The remainder of the book contains lots of exercises. If you write your solutions in the Test.MySolutions module (test/MySolutions.purs), you can check your work against the provided test suite.

Let's work through this next exercise together in a test-driven-development style.

Exercise

  1. (Medium) Write a diagonal function to compute the length of the diagonal (or hypotenuse) of a right-angled triangle when given the lengths of the two other sides.

Solution

We'll start by enabling the tests for this exercise. Move the start of the block-comment down a few lines, as shown below. Block comments start with {- and end with -}:

    suite "diagonal" do
      test "3 4 5" do
        Assert.equal 5.0 (diagonal 3.0 4.0)
      test "5 12 13" do
        Assert.equal 13.0 (diagonal 5.0 12.0)
    {-  Move this block comment starting point to enable more tests

If we attempt to run the test now, we'll encounter a compilation error because we have not yet implemented our diagonal function.

$ spago test

Error found:
in module Test.Main
at test/Main.purs:21:27 - 21:35 (line 21, column 27 - line 21, column 35)

  Unknown value diagonal

Let's first look at what happens with a faulty version of this function. Add the following code to test/MySolutions.purs:

import Data.Number (sqrt)

diagonal w h = sqrt (w * w + h)

And check our work by running spago test:

→ Suite: diagonal
  ☠ Failed: 3 4 5 because expected 5.0, got 3.605551275463989
  ☠ Failed: 5 12 13 because expected 13.0, got 6.082762530298219

2 tests failed:

Uh-oh, that's not quite right. Let's fix this with the correct application of the Pythagorean formula by changing the function to:

diagonal w h = sqrt (w * w + h * h)

Trying spago test again now shows all tests are passing:

→ Suite: Euler - Sum of Multiples
  ✓ Passed: below 10
  ✓ Passed: below 1000
→ Suite: diagonal
  ✓ Passed: 3 4 5
  ✓ Passed: 5 12 13

All 4 tests passed! 🎉

Success! Now you're ready to try these next exercises on your own.

Exercises

  1. (Easy) Write a function circleArea which computes the area of a circle with a given radius. Use the pi constant, which is defined in the Numbers module. Hint: don't forget to import pi by modifying the import Data.Number statement.
  2. (Medium) Write a function leftoverCents which takes an Int and returns what's leftover after dividing by 100. Use the rem function. Search Pursuit for this function to learn about usage and which module to import it from. Note: Your IDE may support auto-importing of this function if you accept the auto-completion suggestion.

Conclusion

In this chapter, we installed the PureScript compiler and the Spago tool. We also learned how to write solutions to exercises and check these for correctness.
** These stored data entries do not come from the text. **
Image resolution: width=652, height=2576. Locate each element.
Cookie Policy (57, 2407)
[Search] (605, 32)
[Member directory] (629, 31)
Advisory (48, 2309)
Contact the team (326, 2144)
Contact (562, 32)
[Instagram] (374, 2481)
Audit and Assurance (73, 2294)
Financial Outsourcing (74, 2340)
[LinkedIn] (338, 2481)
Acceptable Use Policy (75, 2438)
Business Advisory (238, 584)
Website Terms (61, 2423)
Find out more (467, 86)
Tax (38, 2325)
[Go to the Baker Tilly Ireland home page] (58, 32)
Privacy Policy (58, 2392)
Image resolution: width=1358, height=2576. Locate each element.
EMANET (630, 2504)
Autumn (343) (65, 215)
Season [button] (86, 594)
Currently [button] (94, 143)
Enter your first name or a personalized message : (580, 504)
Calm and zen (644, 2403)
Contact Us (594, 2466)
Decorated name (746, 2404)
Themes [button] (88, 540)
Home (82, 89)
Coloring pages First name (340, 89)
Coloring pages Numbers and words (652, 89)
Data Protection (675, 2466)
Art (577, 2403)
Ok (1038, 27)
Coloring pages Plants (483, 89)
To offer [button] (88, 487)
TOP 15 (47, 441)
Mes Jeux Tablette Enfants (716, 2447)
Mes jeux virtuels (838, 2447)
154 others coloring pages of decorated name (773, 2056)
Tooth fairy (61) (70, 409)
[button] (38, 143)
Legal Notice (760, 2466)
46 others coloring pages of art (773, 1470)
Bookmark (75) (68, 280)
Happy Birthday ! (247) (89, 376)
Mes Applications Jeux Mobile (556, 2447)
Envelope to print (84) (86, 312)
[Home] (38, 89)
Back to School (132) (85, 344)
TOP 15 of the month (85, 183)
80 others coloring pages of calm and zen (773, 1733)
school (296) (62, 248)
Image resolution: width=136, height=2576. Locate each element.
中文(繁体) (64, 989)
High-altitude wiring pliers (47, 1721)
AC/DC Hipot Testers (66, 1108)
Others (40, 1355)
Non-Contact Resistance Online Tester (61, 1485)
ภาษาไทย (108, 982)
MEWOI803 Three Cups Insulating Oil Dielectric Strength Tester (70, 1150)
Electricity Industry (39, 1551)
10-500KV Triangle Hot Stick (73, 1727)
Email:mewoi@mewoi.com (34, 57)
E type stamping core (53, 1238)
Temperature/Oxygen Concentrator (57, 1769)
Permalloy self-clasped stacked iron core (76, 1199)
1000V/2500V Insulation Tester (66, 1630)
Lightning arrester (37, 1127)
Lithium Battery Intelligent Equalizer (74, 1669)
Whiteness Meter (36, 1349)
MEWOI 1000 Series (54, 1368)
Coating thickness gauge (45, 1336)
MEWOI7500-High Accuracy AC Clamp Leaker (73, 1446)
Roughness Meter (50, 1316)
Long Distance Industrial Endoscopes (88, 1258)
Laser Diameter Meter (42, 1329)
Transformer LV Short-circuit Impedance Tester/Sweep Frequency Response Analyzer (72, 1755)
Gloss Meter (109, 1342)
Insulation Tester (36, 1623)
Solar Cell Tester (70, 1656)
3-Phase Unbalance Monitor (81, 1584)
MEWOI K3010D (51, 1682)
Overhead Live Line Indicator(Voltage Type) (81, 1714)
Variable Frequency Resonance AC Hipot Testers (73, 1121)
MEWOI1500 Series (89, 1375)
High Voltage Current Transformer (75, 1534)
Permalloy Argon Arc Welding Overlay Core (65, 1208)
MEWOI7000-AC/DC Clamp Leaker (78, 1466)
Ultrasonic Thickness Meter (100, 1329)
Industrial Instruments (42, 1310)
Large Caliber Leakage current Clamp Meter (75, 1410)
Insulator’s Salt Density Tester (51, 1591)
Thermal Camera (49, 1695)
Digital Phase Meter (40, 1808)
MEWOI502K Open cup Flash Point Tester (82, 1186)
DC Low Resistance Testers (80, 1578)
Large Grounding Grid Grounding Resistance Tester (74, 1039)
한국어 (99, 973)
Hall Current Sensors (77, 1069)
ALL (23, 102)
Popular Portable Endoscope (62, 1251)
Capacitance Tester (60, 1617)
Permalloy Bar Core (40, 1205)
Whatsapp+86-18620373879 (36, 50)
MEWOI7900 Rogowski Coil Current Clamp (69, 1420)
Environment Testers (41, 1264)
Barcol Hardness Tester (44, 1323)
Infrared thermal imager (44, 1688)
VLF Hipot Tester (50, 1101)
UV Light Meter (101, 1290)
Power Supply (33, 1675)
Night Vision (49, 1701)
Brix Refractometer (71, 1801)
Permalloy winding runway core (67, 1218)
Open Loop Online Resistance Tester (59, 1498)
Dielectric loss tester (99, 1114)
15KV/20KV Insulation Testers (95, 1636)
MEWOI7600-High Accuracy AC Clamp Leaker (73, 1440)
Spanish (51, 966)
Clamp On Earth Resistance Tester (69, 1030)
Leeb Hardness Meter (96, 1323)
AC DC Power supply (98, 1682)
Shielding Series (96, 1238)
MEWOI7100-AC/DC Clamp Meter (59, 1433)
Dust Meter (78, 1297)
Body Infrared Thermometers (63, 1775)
There will be many more exercises in the chapters ahead, and working through those helps with learning the material. If any of the exercises stumps you, please reach out to any of the community resources listed in the Getting Help section of this book, or even file an issue in this book's repo. This reader feedback on which exercises could be made more approachable helps us improve the book.

Once you solve all the exercises in a chapter, you may compare your answers against those in the no-peeking/Solutions.purs. No peeking, please, without putting in an honest effort to solve these yourself. And even if you are stuck, try asking a community member for help first, as we would prefer to give you a small hint rather than spoil the exercise. If you found a more elegant solution (that only requires knowledge of the covered content), please send us a PR.

The repo is continuously being revised, so be sure to check for updates before starting each new chapter.